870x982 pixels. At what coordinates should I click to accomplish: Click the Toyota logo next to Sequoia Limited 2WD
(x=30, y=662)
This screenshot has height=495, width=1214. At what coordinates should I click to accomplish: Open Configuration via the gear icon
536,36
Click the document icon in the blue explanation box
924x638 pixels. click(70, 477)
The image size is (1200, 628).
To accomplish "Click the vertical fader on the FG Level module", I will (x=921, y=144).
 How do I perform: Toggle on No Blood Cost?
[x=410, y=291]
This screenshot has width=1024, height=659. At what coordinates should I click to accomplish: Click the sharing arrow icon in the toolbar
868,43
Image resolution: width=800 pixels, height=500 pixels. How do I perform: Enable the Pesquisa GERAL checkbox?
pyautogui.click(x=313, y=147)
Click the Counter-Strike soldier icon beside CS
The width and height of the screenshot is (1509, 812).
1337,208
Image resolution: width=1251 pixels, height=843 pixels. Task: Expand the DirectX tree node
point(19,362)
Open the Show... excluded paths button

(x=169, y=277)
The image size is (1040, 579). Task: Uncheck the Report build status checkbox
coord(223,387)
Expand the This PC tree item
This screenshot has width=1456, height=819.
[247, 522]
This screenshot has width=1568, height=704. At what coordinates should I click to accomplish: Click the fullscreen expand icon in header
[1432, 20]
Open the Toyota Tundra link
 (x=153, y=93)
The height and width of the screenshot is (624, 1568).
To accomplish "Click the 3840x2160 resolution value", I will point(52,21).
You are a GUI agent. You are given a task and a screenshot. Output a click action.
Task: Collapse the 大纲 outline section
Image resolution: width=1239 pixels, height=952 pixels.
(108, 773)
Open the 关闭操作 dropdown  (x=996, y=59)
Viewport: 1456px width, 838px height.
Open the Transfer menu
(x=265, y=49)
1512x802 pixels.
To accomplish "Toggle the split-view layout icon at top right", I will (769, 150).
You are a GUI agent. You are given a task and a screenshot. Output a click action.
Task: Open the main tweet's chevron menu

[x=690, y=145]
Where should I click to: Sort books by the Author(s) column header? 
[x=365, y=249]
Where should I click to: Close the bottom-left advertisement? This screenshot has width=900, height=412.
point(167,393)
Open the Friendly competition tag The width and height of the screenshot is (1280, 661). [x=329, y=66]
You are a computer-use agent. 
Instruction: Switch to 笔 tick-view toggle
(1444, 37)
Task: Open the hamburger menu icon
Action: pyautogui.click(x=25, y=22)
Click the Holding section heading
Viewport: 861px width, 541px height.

## Set task
How many lines in the rows above contain the string "header"? Case counts. Reply with the number only.

## Completed exercise
2